### УСЛОВИЕ ЗАДАНИЯ:
Напишите продолжение текста о рассказе Солженицына «Случай на станции Кречетовка», начав сразу после его последней фразы.

### ИЗВЛЕЧЁННЫЙ ТЕКСТ:
-------------------------
ДВЕ-ТРИ ФРАЗЫ

Все сходится: прежде, чем я прочитал «Случай на станции Кречетовка», мне говорили: «“Один день Ивана Денисовича”? Нет, оригинальность Солженицына блистает только в “Случае на станции Кречетовка”, именно в этом небольшом рассказе...» Есть люди, которые будут уверять вас: «“Война и мир”, “Анна Каренина”? Нет, Толстой жив в “Смерти Ивана Ильича”». Таковы суждения тех, кто любит: им хочется любить то, что они открыли сами. Но самое смешное — число таких открывателей: их миллион. И здесь, как всегда, действует закон. Шестой номер «Литературы радзецкой» наконец подарил нам «Кречетовку». Таким образом, в Польше она вышла до «Дня Ивана Денисовича».

Действие разворачивается в первые месяцы войны, о которых Черчилль позже заметил: «Ни одна страна на свете уже не поднялась бы после такого поражения». В триумфе Гитлера было тогда что-то почти мистическое. Казалось, никто и ничто его не остановит. Каждая неделя приносила новый «котел», новое окружение и новые миллионы военнопленных. Расползались немецкие границы. Я был тогда во Львове и наблюдал это вблизи. Почти не конвоируемые немногочисленными, самоуверенными, улыбающимися немецкими солдатами, проходили по улица Львова советские военнопленные. Среди них были и наши знакомые, с которыми мы недавно сидели в кафе. Мы ничего не знали о приближавшемся ударе, об опасности которого предостерегали нас письма из ГГ: мы были как в коробке, выложенной ватой... За Днепром царил неописуемый хаос. Только вдали от него, на большом расстоянии можно было попытаться собрать какие-то силы, способные оказать сопротивление, не охваченные паникой разгрома. Первый, поначалу неощутимый, удар нанесли Гитлеру именно эти расстояния.
-------------------------
### ЗАПИСАННЫЕ ДАННЫЕ:
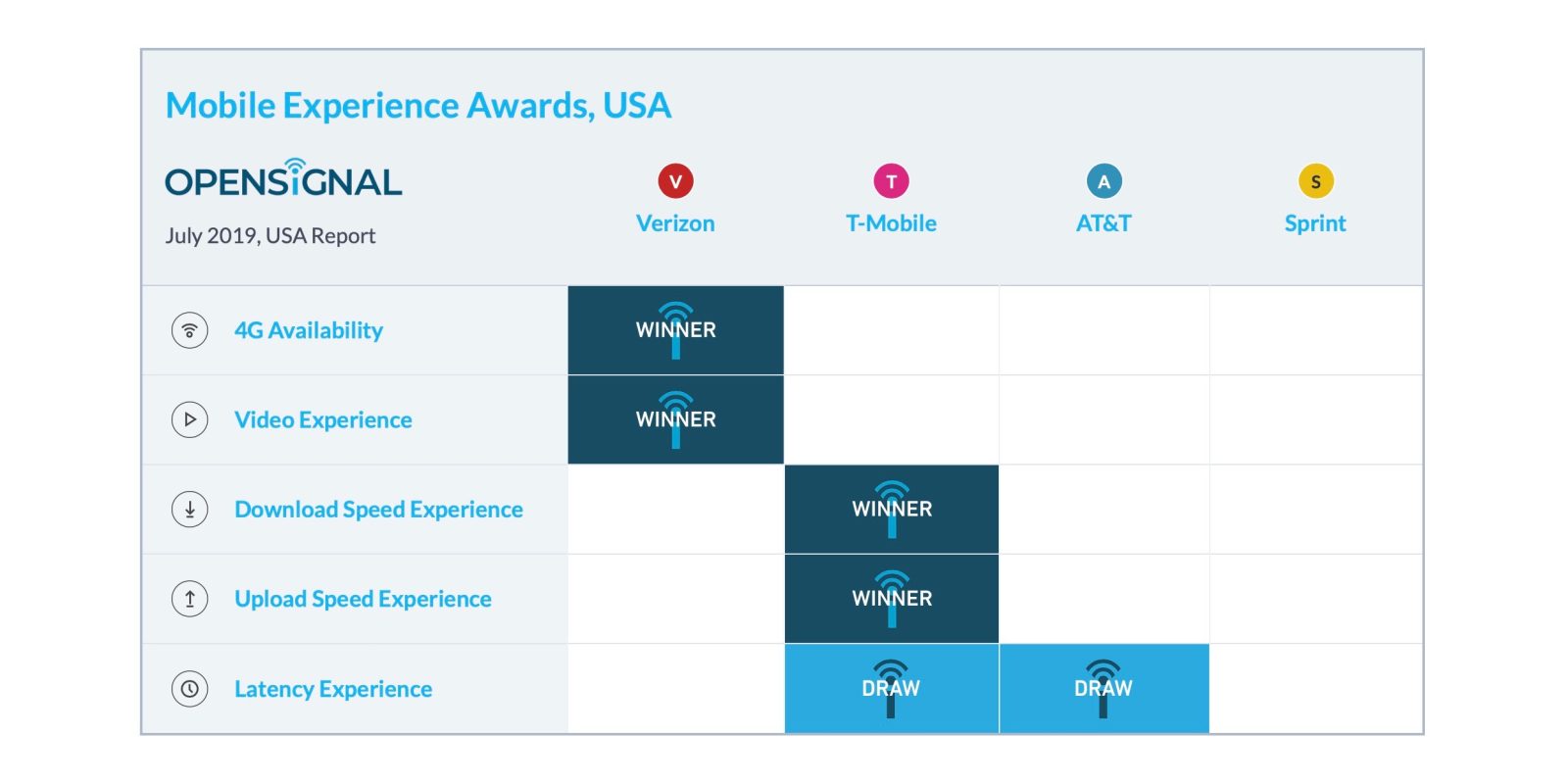This screenshot has width=1568, height=784.
Task: Click the Verizon carrier name
Action: tap(675, 223)

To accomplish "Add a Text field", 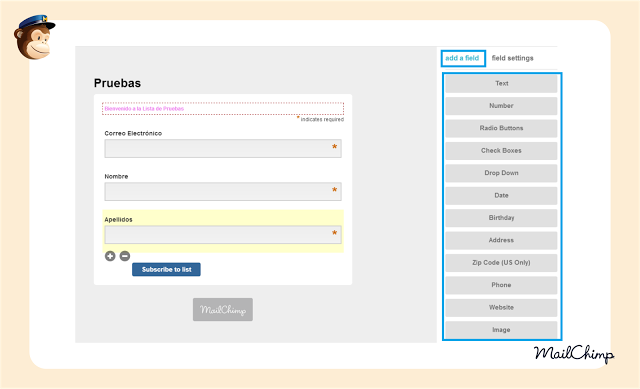I will tap(501, 83).
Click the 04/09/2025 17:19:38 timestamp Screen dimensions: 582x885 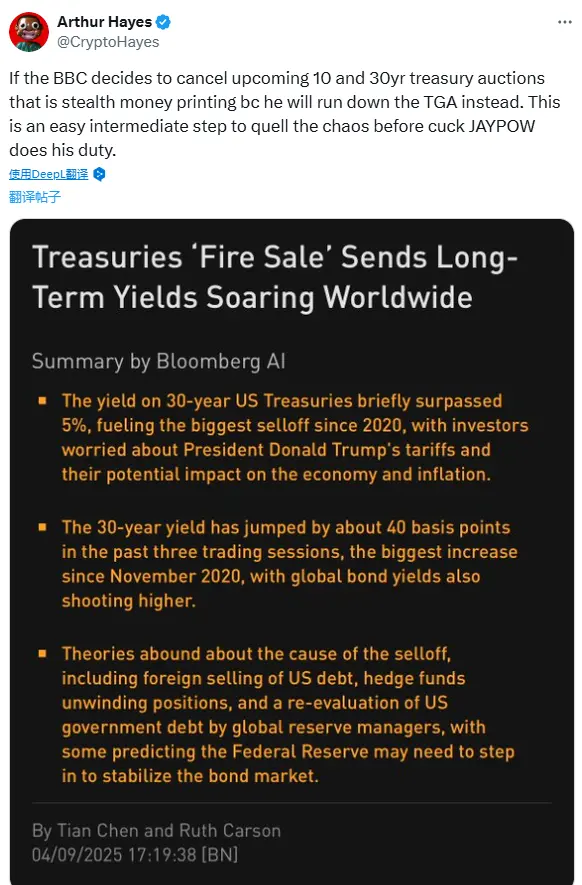coord(135,855)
-------------------------
### РЕЗУЛЬТАТ:
В рассказе Солженицына воспроизведен этот хаос начала войны. Сама война в нем отсутствует, достаточно ее отсвета. На станции Кречетовка появляются движущиеся на восток окруженцы, которым удалось бежать из «котлов», — без документов, с какой-нибудь бумажкой, одной на сорок человек, с какой-нибудь подтверждающей их личности писулькой, которую ничего не стоит подделать. Они-то особенно подозрительны, и Тверитинов, один из главных героев рассказа, как раз из них. Есть и гражданские эвакуированные — «выковыренные», как говорит тетка Фрося, — промерзшие, грязные, голодные, постоянно ищущие чего-нибудь съедобного, мечтающие о теплых вагонах, в которые их не пускают проводники: по двое стоят на ступеньках и отгоняют. За пяток картофельных лепешек деревенские бабы в Кречетовке покупают чулки, вычурные блузки. «А Грунька Мострюкова надысь какую-то чудную рубашку выменяла — бабью, ночную, мол, да с прорезями, слышь, в таких местах...» — Денег бабы в Кречетовке не хотят. — «Только деньги нам не нужны, везите дальше».

Близкого к автору героя рассказа зовут Вася Зотов, он помощник военного коменданта Кречетовки. Зотов переживает, что его роль в этой великой войне сводится к тому, чтобы останавливать, сцеплять и отправлять вагоны. Его гложет комплекс по отношению к тем, чьи лица озареныя отблеском фронта. Он видел свое место в будущем триумфальном шествии мировой революции, а не здесь. В 1937 г. он даже выучил испанский. Он обошел тогда все райвоенкоматы, требуя, чтобы его послали в Испанию. «Смеются: ты с ума сошел, там никого наших нет, что ты будешь делать?.. (...) Вы — не провоцируйте меня! Кто вас подослал?» Вася Зотов из тех, кто верует, — их поражение обычно самое тяжелое.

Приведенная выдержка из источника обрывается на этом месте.